Evangelical group calls Trump admin’s new immigration rule ‘counter-effective,’ ‘short-sighted’

Acting Director of U.S. Citizenship and Immigration Services Ken Cuccinelli speaks about immigration policy at the White House during a briefing August 12, 2019 in Washington, D.C. | Win McNamee/Getty Images

An evangelical humanitarian organization says the Trump administration’s newly announced public charge rule “short-sighted” and “counter-effective.”

On Monday, U.S. Citizenship and Immigration Services Acting Director Ken Cuccinelli announced that a new public charge rule would be implemented to prevent legal immigrants from getting green cards if they rely on food stamps, Medicaid, or other taxpayer-funded services. It is scheduled to take effect on Oct. 15.

Cuccinelli said that while federal law has required foreign-born residents to rely on their own resources since 1996, Congress had never defined what the term public charge meant.

“Under the rule, a public charge in now defined as an individual who receives one or more designated public benefits for more than 12 months in the aggregate within any 36-month period. For instance, receipt of two different benefits in one month counts as two months,” he said.

“Some examples of the public benefits that are part of the rule are general assistance, SSI, SNAP, most forms of Medicaid, and certain subsidized housing programs.”

The new rule will exempt from its definition of public benefits types of government assistance aimed at protecting children and the health of pregnant women, Cuccinelli added.  

Matthew Soerens, U.S. director of Church Mobilization at the nonprofit organization World Relief, emailed a statement to The Christian Post on Tuesday critiquing the new rule.

“… this proposal restricts legal immigration based on past receipt of a public benefit by the immigrant, even in cases where that individual received the benefit lawfully, and it further restricts legal immigration even in cases where an individual has not received a public benefit based on a bureaucrat’s suspicion, based on factors such as having a low income,” Soerens said.

“While decisions will be made based on a ‘totality of the circumstances’ standard that leaves a lot of discretion of individual officers, and thus makes it hard to predict precisely how many family reunification visas will be denied that would previously have been approved, there are reasons to think that far fewer immigrant visas will be approved under this new rule than in the past.”

Soerens believes the new rule “will likely lead more people to consider immigrating illegally as their only recourse to be reunited to family” because it “will restrict many individuals seeking to follow our legal processes to immigrate legally through sponsorship from a close relative.”

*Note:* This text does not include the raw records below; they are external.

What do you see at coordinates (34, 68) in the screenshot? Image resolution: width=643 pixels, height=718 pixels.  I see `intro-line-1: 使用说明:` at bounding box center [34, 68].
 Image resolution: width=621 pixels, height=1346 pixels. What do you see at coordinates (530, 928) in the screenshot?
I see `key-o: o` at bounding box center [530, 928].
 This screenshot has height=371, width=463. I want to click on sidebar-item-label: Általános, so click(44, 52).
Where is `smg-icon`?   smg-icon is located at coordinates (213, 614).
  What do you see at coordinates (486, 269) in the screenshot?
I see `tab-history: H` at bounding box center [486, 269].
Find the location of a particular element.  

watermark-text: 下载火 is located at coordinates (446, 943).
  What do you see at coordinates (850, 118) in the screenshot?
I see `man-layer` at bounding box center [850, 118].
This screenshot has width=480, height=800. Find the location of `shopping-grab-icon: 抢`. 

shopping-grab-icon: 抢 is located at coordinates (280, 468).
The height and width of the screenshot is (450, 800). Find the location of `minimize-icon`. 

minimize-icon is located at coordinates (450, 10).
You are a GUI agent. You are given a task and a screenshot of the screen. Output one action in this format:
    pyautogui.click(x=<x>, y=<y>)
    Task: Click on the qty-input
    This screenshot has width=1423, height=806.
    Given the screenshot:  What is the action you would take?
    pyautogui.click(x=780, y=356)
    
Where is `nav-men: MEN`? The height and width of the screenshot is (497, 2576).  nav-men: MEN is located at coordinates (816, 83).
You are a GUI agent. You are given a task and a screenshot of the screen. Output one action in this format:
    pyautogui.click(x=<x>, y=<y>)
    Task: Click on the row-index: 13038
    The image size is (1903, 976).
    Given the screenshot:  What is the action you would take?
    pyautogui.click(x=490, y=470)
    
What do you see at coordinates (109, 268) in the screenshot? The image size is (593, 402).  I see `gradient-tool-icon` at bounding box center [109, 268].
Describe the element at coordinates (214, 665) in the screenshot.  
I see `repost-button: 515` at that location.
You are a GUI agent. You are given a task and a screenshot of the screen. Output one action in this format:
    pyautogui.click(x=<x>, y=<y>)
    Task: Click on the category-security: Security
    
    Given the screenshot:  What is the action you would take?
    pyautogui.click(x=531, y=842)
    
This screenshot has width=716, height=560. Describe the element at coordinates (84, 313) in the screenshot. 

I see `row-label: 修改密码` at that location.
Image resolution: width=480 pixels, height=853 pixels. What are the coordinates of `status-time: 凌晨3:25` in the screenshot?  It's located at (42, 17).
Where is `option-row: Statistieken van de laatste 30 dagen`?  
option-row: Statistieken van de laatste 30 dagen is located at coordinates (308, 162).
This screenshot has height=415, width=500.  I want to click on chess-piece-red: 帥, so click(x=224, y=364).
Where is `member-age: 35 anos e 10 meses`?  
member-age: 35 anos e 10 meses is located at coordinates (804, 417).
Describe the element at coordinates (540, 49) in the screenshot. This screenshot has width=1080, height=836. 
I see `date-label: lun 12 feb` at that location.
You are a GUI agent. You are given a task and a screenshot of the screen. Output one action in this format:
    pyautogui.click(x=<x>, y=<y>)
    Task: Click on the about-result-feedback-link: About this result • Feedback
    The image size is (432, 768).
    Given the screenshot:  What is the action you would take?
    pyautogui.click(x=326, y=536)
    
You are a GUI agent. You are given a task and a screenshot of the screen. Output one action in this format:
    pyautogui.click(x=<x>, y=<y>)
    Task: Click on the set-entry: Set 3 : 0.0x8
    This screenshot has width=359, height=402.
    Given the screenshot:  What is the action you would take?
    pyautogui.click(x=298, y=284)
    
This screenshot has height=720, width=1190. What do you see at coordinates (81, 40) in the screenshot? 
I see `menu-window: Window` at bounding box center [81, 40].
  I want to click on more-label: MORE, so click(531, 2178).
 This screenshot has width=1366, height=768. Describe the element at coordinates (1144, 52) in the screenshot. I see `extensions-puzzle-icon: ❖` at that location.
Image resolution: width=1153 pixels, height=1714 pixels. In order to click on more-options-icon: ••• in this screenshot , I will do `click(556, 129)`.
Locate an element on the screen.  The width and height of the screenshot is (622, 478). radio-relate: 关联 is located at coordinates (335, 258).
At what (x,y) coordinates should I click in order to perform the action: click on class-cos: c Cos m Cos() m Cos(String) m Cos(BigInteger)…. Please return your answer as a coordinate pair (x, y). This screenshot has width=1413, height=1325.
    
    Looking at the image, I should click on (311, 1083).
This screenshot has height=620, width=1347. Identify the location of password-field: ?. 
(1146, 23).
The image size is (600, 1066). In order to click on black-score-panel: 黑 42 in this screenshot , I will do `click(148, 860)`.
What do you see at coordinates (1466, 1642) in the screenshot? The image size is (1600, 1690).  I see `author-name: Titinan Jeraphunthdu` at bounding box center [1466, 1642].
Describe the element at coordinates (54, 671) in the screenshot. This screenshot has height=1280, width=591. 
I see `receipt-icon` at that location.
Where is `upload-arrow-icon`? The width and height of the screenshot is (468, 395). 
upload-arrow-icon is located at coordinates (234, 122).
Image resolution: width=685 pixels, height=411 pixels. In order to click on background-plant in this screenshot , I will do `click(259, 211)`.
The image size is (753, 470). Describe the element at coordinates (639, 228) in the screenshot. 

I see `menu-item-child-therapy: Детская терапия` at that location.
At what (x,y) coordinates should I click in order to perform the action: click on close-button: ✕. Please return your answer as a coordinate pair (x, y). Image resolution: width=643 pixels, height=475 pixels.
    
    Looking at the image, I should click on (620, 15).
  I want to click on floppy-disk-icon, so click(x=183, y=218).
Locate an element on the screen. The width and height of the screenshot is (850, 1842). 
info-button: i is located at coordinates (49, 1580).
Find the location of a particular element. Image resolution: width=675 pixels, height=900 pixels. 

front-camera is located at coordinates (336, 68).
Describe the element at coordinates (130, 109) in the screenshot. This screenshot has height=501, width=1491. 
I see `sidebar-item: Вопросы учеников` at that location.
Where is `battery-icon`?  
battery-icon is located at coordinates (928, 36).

“I believe that’s short-sighted and counter-effective toward the administration’s appropriate goal to restrict illegal immigration,” Soerens added.

The Christian charity group Bread for the World also denounced the new rule, arguing that it will harm the health of millions of legal residents in the U.S.

“The rule is already having a ‘chilling effect’ on children and families and it hasn’t even gone into effect. Legal residents, including permanent residents, are foregoing SNAP, Medicaid, and programs not covered by the rule such as WIC because they fear they will be deported,” said Jane Adams, senior domestic policy analyst at Bread for the World.

“The Bible is clear that God wants us to be generous and welcoming to all people, specifically immigrants (Matthew 25:40-45). We oppose the administration’s decision and urge them to immediately withdraw this rule.”

Cuccinelli said Monday that the public charge rule “encourages and ensures self-reliance and self-sufficiency for those seeking to come to, or to stay in, the United States.